Aim of the exercise
What is needed is every line from the one holding "Where should I" to the last line of the data below, printed exactly and without pictures.

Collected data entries

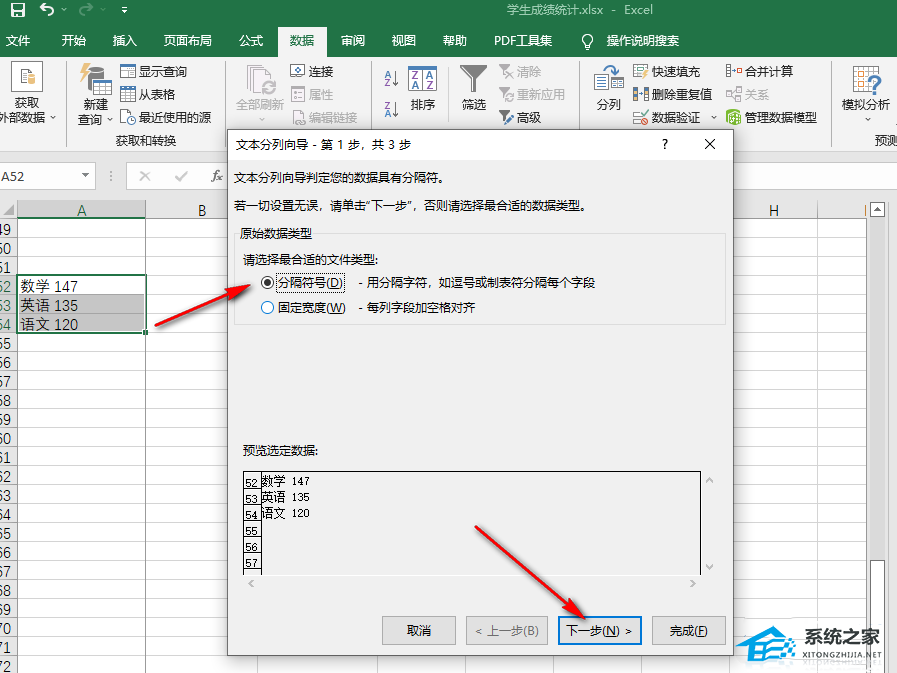Image resolution: width=897 pixels, height=673 pixels.
Task: Select the Delimited (分隔符号) radio button
Action: (267, 283)
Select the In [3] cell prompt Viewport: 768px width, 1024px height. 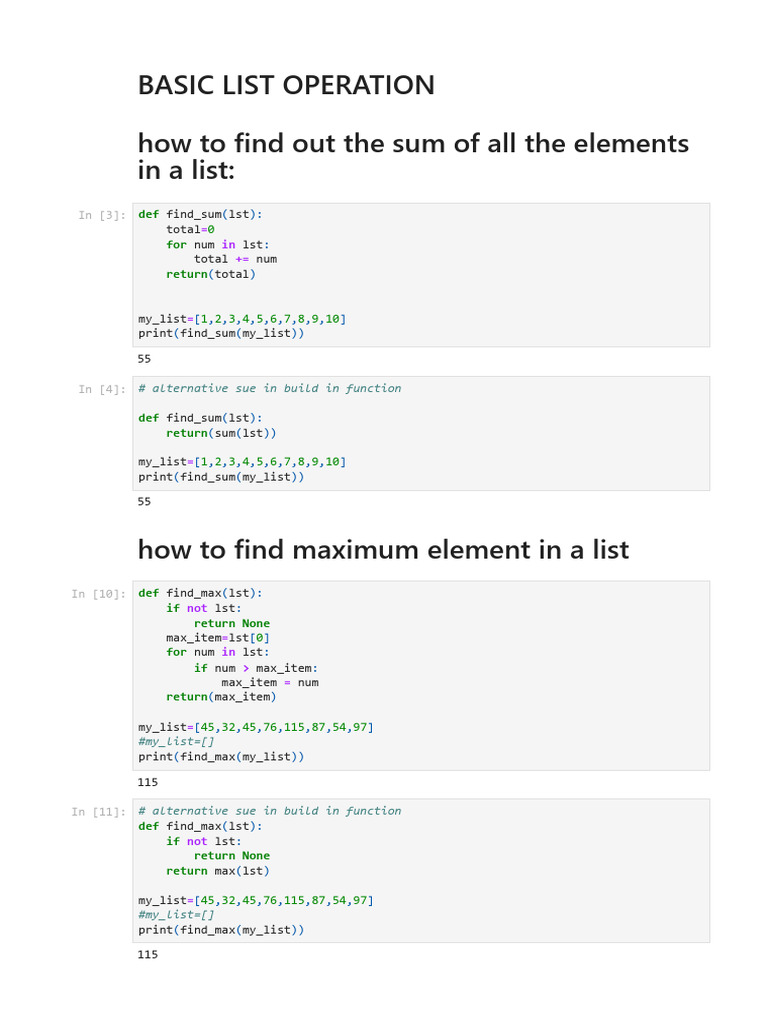pos(102,215)
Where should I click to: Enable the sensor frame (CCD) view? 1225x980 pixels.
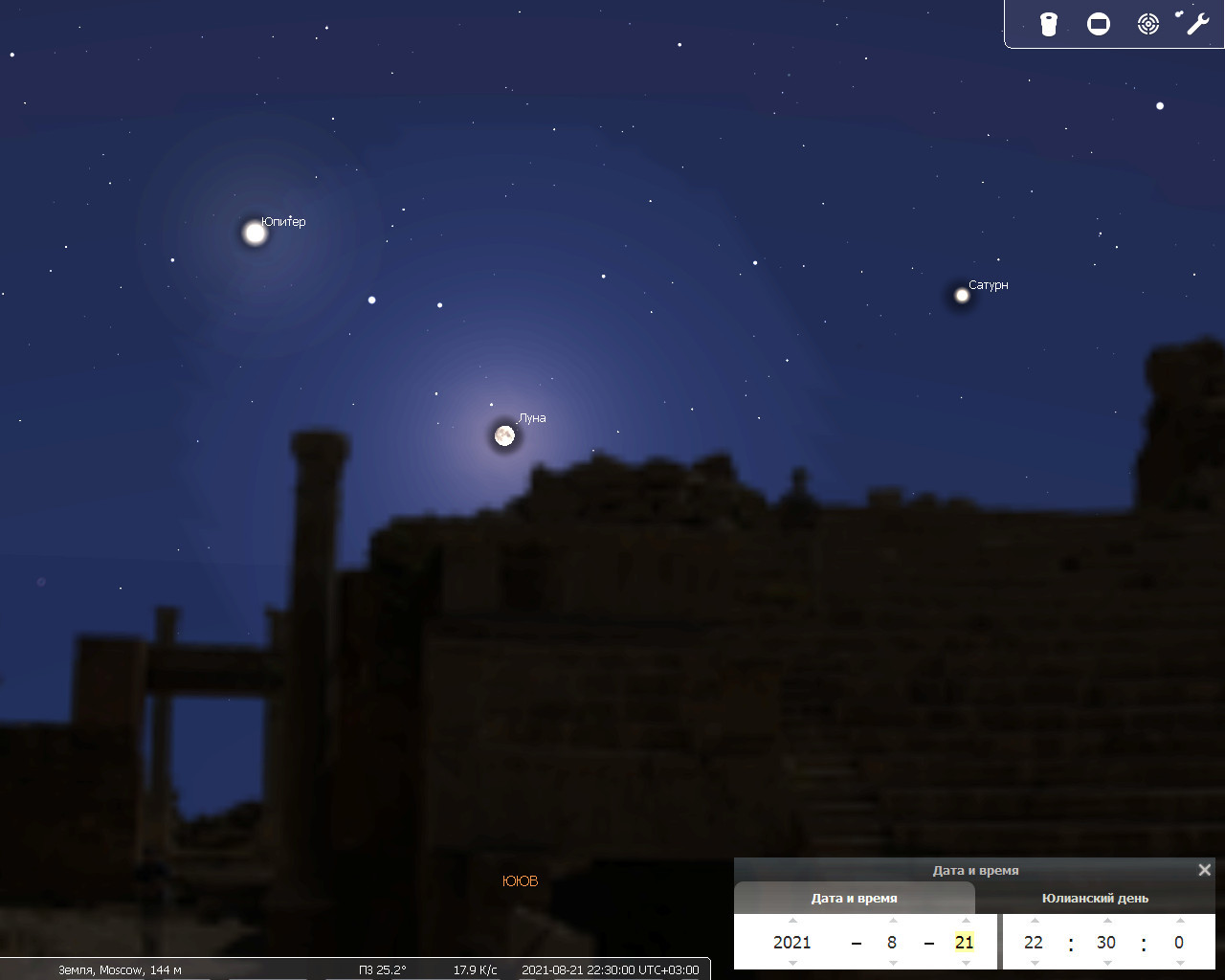point(1099,24)
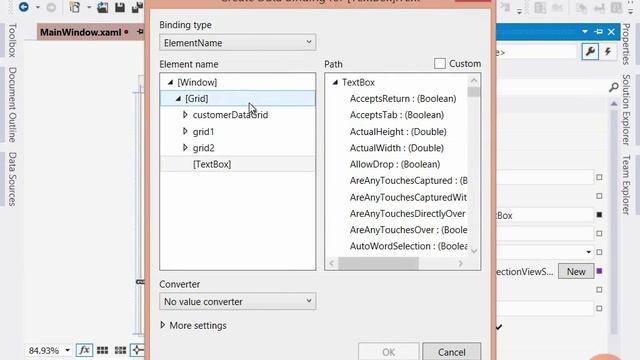Expand the customerDataGrid tree node
Screen dimensions: 640x360
pos(185,115)
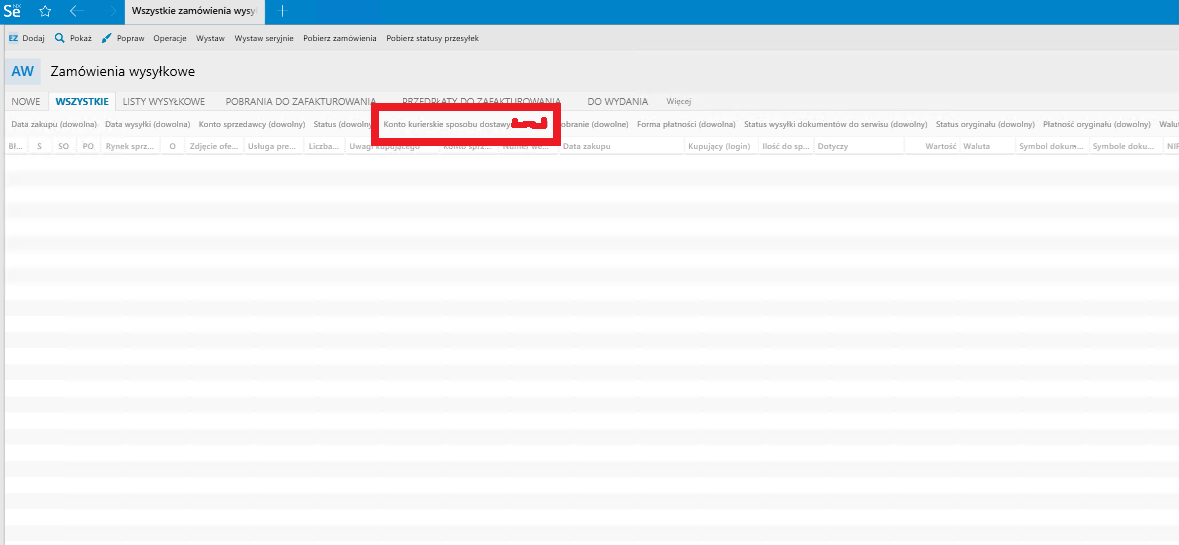Open Konto sprzedawcy (dowolny) filter dropdown
Screen dimensions: 1179x545
[x=259, y=125]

Exercise answer
Where should I click to: Enable the sensor frame (CCD) view? 1225x980 pixels.
point(1099,24)
Expand the customerDataGrid tree node
Screen dimensions: 640x360
pos(185,115)
Open Konto sprzedawcy (dowolny) filter dropdown
Screen dimensions: 1179x545
[x=259, y=125]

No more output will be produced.